- Work instructions -
Using the material below, print a verbatim copy of every line from the one containing "Image resolution: width=591" through the one containing "Open the camera", inclusive, and omit the pictures.
Task material Start Marker
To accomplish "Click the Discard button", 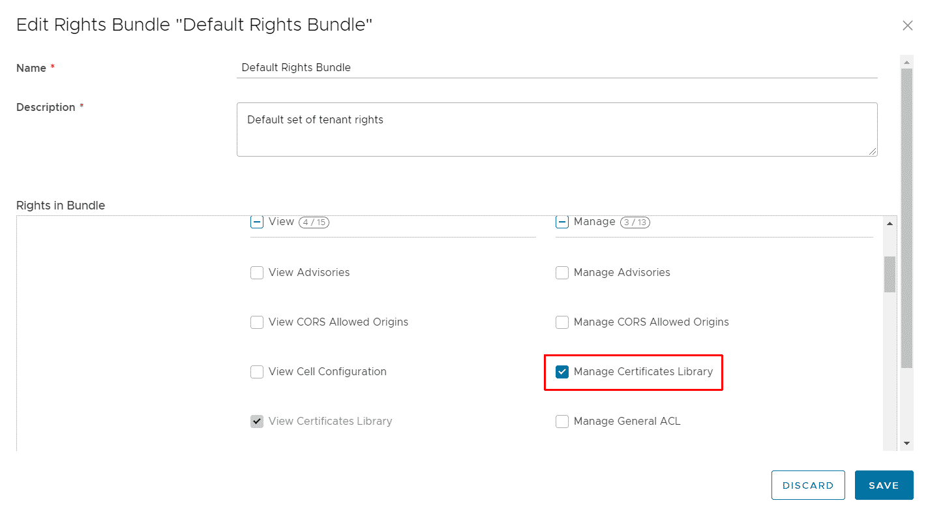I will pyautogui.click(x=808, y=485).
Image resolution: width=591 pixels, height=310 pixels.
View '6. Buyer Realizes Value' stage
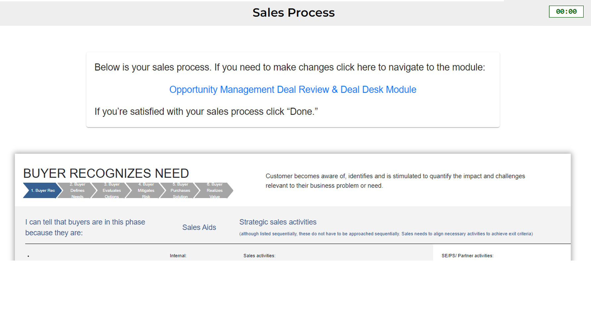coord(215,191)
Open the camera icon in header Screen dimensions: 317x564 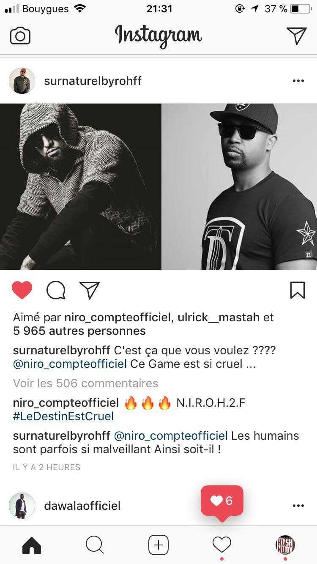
Task material End Marker
Task material Start Marker
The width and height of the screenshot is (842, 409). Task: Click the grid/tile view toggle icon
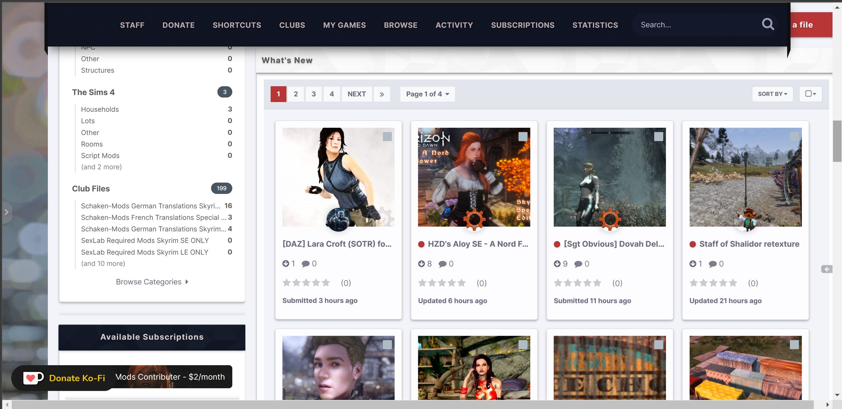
Task material End Marker
- Response -
Image resolution: width=591 pixels, height=310 pixels.
View '6. Buyer Realizes Value' stage
coord(215,191)
Open the camera icon in header Screen dimensions: 317x564 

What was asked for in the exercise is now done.